When my misguided and unconventional life crash-landed in the University of Helsinki’s English department, I had no idea I was in the midst of a world-class center of linguistic research. It took less than a year to figure it out, and before I had finished my bachelor’s degree, I was working as a research assistant. Now as a PhD student in the same department, I understand very well that I’m part of a proud tradition of innovators in English linguistics.
Earlier this year, I was awarded a three-year grant from the Finnish Cultural Foundation (Suomen Kulttuurirahasto) to pursue my research in Linear Unit Grammar (LUG) and English as a lingua franca (ELF). On August 1, the foundation dispensed the first installment of my grant from the Ossi Ihalainen trust, and I want to take a moment to honor the man who supports my work, some 20 years after his passing. Oddly enough, we have a few things in common.
Prof. Ossi Ihalainen of the University of Helsinki’s English department was a pioneer in the use of computers to research linguistic corpora. This was during the 1980s, when mainframe computers were needed to perform searches and the programming language of the day was still FORTRAN. He was also an expert in British dialectology, having conducted extensive fieldwork in the 1970s on the dialects of the Somerset region of southwest England. His crowning achievement was a hundred-page chapter on English dialects for the Cambridge History of the English Language.

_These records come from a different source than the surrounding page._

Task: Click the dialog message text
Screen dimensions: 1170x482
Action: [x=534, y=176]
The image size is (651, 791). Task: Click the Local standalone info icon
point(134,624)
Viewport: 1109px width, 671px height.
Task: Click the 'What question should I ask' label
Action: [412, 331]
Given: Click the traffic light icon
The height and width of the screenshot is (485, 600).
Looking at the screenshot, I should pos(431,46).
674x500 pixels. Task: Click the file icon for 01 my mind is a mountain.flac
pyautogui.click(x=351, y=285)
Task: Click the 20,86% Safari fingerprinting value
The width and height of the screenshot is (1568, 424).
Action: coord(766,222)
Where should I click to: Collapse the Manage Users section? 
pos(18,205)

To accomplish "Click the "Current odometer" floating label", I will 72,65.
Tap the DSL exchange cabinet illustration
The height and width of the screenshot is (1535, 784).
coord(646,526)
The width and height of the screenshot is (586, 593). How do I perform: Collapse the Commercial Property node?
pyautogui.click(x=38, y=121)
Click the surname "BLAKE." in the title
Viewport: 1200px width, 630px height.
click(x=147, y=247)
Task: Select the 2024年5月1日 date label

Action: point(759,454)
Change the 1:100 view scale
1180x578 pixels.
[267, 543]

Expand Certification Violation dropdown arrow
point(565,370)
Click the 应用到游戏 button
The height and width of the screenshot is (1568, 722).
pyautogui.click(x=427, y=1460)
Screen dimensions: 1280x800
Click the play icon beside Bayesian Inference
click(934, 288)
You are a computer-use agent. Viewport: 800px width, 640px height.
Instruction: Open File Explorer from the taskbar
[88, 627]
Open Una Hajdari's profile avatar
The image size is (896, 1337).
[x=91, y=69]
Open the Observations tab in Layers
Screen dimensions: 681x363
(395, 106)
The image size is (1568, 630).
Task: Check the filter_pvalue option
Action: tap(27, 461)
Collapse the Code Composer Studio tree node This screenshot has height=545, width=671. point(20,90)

Prof. Ihalainen died before his time at the age of 51. He fought leukemia for over a year before his death in 1993, and, in an act of academic heroism, he labored through his illness to complete the abovementioned chapter on English dialects. At the time of his death, his will established a trust to support linguistic research in Finland. And still in 2013, that’s exactly what he’s doing, and I do indeed thank him for that.
A digital pioneer
Prof. Ihalainen’s passion was the study of English dialects using computational methods. The field of corpus linguistics was in its infancy in the 1980s, and it was limited to the study of standard, written English. Ihalainen pioneered the extension of this technology to the study of non-standard dialects of English. I wanted to get a sense of the technical nature of his work, so I sought out his article from 1988 on his early work with the Helsinki Corpus of British English Dialects, one of the corpora still maintained by his colleagues in the University of Helsinki’s VARIENG research unit.
I was happy to find that Ihalainen was a programmer, and his article even contains bits of FORTRAN code that he used for querying his corpus. Like me, his programming was driven by linguistic curiosity, and he shows how computers can be used to explore the features of naturally occurring, non-standard English. Surprisingly, I can see from his paper that the programming principles behind his work are no less relevant today than they were in the 1980s. In fact, his corpus queries are still more sophisticated than could be grasped by today’s “average” corpus linguist.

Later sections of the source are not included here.